WHAT YOU HAVE TO DO
Only the lines from the one with "Delete the Window role property" to the end of the material should be reproduced, exactly and in full, both ends included.

EXTRACTED ENTRIES
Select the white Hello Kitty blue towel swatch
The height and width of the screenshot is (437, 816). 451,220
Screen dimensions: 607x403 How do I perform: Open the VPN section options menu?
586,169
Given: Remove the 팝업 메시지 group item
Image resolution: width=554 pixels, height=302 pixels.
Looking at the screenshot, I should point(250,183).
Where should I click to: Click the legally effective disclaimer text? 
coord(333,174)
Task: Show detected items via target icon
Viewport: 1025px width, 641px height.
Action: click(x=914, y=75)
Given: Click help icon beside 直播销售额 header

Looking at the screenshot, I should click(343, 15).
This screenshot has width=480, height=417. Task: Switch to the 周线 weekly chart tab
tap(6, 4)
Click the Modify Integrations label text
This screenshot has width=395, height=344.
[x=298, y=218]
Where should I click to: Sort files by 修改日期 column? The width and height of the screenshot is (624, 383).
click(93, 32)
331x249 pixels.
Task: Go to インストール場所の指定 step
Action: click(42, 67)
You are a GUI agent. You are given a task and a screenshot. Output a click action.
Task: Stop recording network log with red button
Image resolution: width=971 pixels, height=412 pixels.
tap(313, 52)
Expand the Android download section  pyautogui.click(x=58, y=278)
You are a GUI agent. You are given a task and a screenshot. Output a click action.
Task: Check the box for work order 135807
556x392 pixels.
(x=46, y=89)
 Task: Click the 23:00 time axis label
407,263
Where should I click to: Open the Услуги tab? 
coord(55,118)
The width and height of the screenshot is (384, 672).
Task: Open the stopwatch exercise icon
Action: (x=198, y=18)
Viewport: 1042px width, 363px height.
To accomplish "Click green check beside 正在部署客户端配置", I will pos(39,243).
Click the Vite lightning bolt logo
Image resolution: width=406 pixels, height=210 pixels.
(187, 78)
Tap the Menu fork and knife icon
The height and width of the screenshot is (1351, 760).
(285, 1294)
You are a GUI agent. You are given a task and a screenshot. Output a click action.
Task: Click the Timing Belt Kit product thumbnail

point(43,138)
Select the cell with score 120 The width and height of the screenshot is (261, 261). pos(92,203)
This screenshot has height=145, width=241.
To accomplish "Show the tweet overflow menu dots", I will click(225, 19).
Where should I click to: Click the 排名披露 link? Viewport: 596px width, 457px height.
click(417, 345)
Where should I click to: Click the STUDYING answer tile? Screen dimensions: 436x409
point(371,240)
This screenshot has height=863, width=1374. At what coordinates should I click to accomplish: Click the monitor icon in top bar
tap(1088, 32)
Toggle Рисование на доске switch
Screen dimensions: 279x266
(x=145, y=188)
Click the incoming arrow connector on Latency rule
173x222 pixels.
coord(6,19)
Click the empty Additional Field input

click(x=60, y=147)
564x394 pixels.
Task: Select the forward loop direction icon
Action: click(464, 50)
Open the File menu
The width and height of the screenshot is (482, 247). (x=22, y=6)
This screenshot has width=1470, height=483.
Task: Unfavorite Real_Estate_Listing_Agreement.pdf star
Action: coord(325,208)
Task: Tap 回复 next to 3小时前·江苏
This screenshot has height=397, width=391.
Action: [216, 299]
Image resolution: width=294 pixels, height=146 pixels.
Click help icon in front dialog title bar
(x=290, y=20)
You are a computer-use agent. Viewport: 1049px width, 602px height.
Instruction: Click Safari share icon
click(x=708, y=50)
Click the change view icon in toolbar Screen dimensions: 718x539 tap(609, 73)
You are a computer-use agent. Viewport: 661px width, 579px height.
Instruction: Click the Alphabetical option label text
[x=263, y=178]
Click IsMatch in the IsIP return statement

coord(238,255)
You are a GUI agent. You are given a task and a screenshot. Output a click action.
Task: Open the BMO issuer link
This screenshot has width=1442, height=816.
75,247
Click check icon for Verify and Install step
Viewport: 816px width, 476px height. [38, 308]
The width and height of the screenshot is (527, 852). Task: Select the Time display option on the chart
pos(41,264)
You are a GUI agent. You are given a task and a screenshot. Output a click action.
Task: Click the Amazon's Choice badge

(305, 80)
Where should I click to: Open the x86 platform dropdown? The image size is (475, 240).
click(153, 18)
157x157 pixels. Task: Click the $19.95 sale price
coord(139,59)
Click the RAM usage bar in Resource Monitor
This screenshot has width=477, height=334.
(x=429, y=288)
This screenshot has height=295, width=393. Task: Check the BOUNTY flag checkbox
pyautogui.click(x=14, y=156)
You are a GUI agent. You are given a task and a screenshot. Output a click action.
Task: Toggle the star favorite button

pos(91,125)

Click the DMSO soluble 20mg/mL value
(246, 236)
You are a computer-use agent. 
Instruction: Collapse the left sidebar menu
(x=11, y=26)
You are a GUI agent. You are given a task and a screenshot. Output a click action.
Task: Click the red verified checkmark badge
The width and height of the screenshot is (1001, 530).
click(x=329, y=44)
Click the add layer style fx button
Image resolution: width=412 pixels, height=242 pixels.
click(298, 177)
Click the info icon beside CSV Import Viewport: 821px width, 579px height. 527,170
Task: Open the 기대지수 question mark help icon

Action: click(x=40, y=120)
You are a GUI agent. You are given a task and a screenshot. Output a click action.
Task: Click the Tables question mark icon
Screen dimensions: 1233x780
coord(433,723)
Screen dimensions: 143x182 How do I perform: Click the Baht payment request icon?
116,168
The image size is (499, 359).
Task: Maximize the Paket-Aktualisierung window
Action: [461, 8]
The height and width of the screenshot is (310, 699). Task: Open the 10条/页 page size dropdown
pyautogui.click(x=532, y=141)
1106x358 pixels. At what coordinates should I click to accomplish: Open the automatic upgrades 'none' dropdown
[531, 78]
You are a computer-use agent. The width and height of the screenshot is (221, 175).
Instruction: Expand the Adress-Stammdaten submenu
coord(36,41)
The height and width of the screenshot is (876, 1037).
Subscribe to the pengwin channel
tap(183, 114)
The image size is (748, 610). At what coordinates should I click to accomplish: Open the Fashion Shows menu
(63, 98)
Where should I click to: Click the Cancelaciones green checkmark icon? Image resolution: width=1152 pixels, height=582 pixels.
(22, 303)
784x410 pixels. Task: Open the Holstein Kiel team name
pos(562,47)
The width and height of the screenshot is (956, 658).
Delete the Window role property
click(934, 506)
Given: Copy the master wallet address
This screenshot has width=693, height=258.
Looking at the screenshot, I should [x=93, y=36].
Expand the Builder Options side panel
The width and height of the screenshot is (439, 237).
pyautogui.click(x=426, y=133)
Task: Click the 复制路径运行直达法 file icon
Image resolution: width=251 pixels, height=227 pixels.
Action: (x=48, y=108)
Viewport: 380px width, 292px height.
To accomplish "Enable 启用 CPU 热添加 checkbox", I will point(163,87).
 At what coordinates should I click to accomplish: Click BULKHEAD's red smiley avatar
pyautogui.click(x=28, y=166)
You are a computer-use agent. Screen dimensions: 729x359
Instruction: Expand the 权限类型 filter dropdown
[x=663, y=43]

EXERCISE ANSWER
Delete the Window role property
click(934, 506)
Given: Copy the master wallet address
This screenshot has width=693, height=258.
Looking at the screenshot, I should [x=93, y=36].
Expand the Builder Options side panel
The width and height of the screenshot is (439, 237).
pyautogui.click(x=426, y=133)
Task: Click the 复制路径运行直达法 file icon
Image resolution: width=251 pixels, height=227 pixels.
Action: (x=48, y=108)
Viewport: 380px width, 292px height.
To accomplish "Enable 启用 CPU 热添加 checkbox", I will point(163,87).
 At what coordinates should I click to accomplish: Click BULKHEAD's red smiley avatar
pyautogui.click(x=28, y=166)
You are a computer-use agent. Screen dimensions: 729x359
Instruction: Expand the 权限类型 filter dropdown
[x=663, y=43]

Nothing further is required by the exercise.